Las japonesas Chiaki Inada y Saki Terada visitaban Perú desde hace varios días y se dirigieron a la región Áncash para llegar a la Cordillera Blanca, el destino favorito de los andinistas, y subir al pico nevado del Huascarán, de 6.768 metros, pero en el descenso una de las ellas comenzó a sentir los efectos de la hipotermia.
Ante la imposibilidad de bajar, dado que habían ascendido al nevado sin guía profesional, las montañistas emitieron una señal de alerta por satélite con una base en Estados Unidos, que se comunicó a su vez con la Asociación de Guías de Montaña del Perú (AGMP) en Huaraz, la capital de Áncash.
Así, el guía Eric Calvo encabezó las labores de rescate a unos 6.500 metros de altitud del Huascarán con el apoyo de la Policía Nacional, que acercó a los rescatistas en un helicóptero hasta la montaña nevada.
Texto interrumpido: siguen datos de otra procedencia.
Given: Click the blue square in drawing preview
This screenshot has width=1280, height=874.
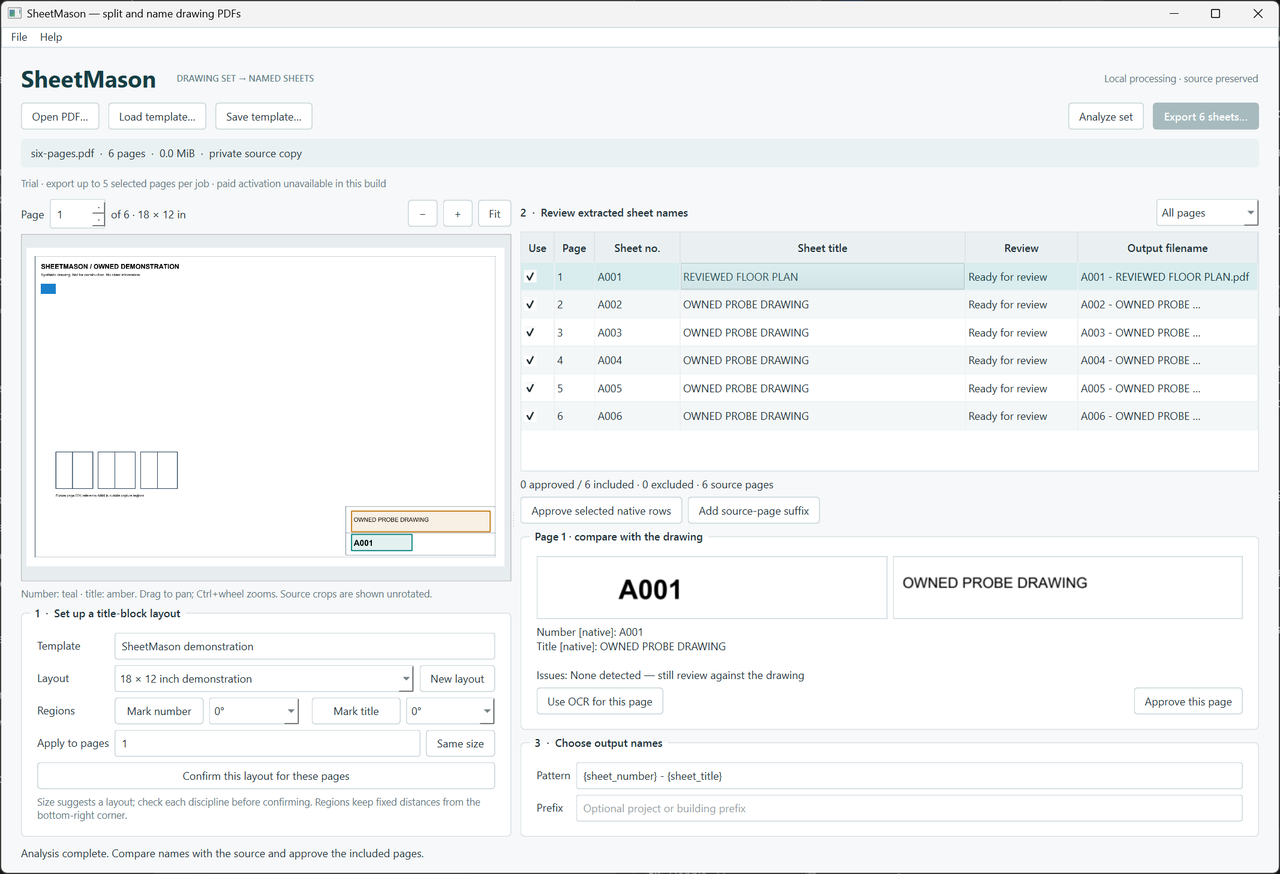Looking at the screenshot, I should click(48, 289).
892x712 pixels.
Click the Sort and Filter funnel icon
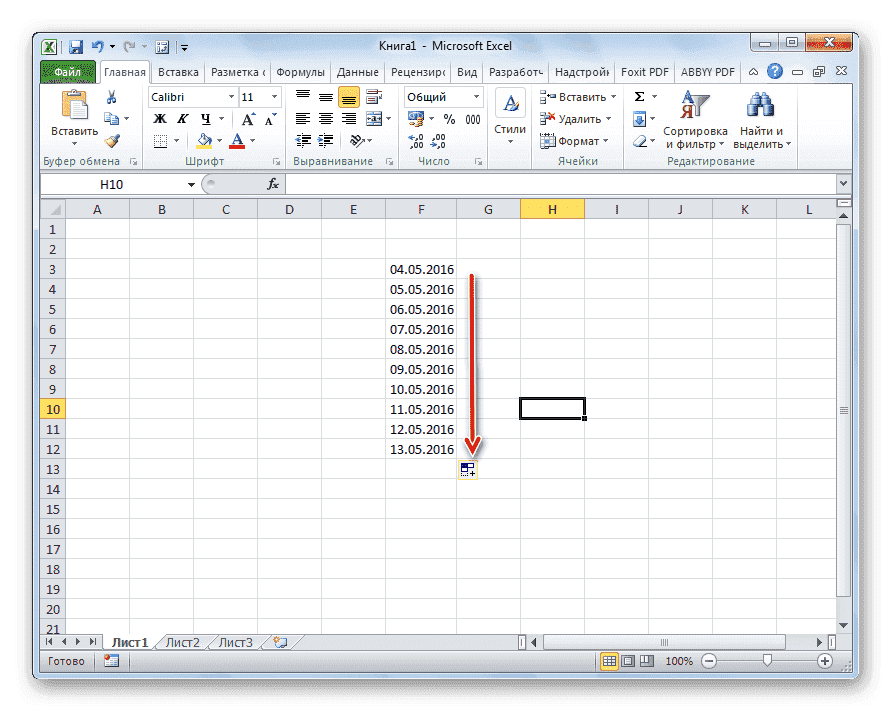click(x=696, y=106)
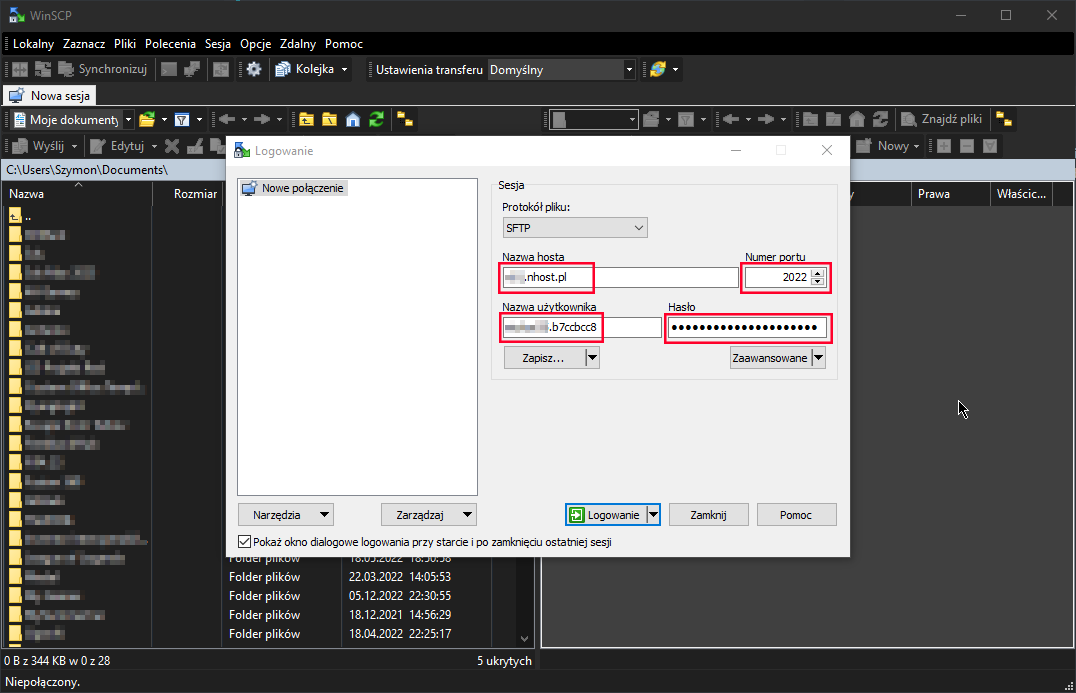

Cuando llegó el equipo de guías al sector conocido como La Garganta, el miércoles por la tarde, encontraron a Terada con los efectos del mal de altura e inicios de hipotermia, mientras que su compañera Inada había fallecido, tras permanecer al menos un día con temperaturas de 30 grados bajo cero, según reportó la agencia estatal Andina.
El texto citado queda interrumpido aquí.